Rewrite the items between the lines holding "Tiedonvälitys ja kouluttaminen (36, 289)" and "Kansainvälistyminen (42, 225)", inclusive, swapping "Facebook" for "Twitter" and leaving everything else unchanged.
Begin EXTRACTED MATERIAL
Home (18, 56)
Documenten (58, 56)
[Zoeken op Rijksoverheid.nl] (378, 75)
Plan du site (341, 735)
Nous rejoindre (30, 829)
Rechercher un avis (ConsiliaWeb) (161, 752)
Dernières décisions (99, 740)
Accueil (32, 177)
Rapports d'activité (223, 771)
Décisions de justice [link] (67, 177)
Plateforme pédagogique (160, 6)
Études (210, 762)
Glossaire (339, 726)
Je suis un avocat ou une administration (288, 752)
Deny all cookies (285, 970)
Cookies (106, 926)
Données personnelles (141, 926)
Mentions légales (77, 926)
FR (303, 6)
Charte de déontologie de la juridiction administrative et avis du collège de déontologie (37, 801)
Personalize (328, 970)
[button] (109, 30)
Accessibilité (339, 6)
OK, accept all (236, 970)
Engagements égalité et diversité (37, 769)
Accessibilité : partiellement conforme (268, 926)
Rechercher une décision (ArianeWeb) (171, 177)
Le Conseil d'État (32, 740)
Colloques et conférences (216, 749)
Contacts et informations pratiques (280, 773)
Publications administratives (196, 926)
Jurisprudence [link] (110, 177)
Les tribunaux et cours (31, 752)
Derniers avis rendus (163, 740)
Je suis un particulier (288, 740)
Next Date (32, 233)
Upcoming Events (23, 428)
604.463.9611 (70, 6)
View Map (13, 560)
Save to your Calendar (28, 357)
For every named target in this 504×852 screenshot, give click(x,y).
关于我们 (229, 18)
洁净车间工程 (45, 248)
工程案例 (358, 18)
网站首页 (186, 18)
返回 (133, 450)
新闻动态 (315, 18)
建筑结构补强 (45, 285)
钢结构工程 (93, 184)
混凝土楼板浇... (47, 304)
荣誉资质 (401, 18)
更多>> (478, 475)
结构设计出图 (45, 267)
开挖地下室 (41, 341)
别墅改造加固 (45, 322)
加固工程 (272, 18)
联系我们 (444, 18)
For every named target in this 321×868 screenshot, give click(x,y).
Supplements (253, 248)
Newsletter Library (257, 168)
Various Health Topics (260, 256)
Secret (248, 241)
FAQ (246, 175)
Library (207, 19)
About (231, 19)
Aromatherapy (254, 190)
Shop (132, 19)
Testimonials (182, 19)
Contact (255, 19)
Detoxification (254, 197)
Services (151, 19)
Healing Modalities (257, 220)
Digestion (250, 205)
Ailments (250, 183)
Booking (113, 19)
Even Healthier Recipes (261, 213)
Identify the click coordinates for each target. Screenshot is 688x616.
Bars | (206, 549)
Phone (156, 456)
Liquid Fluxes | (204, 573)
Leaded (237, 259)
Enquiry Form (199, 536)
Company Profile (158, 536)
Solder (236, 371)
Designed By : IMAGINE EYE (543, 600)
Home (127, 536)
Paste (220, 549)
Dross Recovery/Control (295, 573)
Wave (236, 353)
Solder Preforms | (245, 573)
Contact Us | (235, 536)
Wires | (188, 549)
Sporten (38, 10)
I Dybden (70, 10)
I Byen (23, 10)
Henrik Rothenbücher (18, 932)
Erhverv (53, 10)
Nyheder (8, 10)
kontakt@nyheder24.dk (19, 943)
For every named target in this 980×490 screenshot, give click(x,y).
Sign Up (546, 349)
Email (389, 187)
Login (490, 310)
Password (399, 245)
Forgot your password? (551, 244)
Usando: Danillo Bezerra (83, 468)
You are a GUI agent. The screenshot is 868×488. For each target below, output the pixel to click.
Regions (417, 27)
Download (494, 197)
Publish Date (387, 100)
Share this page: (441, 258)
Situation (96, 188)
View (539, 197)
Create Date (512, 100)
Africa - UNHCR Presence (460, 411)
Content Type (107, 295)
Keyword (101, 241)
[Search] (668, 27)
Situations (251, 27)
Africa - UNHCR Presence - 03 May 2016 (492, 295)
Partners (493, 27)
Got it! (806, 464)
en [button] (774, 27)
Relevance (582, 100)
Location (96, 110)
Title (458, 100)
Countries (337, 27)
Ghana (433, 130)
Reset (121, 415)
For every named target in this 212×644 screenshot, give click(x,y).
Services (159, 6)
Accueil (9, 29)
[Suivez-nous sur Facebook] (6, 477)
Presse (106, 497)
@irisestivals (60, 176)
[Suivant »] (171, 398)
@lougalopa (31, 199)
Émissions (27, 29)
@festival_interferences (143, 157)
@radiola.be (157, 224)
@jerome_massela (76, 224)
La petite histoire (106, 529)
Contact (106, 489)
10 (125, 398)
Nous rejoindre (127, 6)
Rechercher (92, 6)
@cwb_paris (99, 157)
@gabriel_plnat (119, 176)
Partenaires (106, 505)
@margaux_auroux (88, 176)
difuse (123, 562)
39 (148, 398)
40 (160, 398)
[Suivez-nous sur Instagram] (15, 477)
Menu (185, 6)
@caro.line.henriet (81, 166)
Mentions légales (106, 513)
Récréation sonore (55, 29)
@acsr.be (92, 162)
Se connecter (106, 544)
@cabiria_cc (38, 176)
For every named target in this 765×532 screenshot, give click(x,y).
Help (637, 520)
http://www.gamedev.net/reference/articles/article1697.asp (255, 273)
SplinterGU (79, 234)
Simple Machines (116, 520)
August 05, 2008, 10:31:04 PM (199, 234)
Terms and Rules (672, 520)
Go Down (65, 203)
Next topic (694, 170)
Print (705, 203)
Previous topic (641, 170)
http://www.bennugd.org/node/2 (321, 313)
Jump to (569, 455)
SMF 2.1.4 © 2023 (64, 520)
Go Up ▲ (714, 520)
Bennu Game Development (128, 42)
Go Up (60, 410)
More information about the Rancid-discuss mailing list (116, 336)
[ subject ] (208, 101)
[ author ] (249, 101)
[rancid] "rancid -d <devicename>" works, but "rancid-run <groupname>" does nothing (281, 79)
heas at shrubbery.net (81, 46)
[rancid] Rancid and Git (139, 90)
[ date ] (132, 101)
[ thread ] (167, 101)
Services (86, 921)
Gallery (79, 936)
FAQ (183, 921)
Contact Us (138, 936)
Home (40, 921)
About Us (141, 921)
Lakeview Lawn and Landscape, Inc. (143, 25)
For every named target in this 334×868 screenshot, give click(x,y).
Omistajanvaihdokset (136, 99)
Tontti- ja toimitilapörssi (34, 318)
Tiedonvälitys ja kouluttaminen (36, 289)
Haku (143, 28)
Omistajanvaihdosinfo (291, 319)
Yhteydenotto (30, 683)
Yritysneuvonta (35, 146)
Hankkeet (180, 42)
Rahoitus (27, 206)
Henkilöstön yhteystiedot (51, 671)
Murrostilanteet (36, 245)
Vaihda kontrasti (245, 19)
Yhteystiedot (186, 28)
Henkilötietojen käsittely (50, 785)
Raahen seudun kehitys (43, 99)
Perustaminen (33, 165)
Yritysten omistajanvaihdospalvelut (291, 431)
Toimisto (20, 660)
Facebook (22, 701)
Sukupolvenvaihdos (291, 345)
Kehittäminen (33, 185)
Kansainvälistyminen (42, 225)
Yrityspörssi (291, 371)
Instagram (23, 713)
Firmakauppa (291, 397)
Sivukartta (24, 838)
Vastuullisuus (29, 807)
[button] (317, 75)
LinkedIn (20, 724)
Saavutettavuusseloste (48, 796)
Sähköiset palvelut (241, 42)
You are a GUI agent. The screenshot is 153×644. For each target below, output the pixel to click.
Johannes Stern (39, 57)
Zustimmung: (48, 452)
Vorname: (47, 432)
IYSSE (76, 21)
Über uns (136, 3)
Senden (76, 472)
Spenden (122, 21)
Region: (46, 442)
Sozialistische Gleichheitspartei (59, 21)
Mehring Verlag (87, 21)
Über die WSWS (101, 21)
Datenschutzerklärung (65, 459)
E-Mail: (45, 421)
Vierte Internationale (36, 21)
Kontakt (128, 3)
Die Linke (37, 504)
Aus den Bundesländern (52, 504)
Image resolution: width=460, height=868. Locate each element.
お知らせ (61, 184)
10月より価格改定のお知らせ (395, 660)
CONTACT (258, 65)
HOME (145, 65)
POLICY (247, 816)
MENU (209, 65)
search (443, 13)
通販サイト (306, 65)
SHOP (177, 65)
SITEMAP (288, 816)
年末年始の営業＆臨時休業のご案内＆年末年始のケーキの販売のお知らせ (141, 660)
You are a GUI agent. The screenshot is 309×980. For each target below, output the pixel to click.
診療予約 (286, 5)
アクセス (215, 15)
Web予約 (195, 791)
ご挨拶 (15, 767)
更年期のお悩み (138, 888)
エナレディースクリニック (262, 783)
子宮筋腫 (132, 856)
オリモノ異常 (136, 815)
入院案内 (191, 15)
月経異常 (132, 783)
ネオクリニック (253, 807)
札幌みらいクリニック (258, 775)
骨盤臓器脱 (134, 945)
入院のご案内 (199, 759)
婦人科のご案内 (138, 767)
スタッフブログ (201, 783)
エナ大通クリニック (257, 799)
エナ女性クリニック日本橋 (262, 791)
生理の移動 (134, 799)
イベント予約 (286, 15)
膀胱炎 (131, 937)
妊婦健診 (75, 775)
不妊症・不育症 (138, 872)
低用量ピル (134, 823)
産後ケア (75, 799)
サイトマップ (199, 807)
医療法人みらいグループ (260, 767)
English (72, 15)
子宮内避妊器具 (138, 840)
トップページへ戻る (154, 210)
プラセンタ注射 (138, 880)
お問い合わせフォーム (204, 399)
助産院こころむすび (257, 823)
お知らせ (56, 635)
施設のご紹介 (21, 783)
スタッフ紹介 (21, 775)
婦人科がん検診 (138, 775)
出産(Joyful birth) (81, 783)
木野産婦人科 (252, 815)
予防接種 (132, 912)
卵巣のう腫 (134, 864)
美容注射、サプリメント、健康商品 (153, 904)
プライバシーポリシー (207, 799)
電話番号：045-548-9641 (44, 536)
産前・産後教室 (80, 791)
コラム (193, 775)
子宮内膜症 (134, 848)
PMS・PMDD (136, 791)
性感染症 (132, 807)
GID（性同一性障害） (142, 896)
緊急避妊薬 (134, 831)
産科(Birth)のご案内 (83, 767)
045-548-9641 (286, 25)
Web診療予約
End EXTRACTED MATERIAL
**SOLUTION TO THIS EXERCISE**
Tiedonvälitys ja kouluttaminen (36, 289)
Haku (143, 28)
Omistajanvaihdosinfo (291, 319)
Yhteydenotto (30, 683)
Yritysneuvonta (35, 146)
Hankkeet (180, 42)
Rahoitus (27, 206)
Henkilöstön yhteystiedot (51, 671)
Murrostilanteet (36, 245)
Vaihda kontrasti (245, 19)
Yhteystiedot (186, 28)
Henkilötietojen käsittely (50, 785)
Raahen seudun kehitys (43, 99)
Perustaminen (33, 165)
Yritysten omistajanvaihdospalvelut (291, 431)
Toimisto (20, 660)
Twitter (22, 701)
Sukupolvenvaihdos (291, 345)
Kehittäminen (33, 185)
Kansainvälistyminen (42, 225)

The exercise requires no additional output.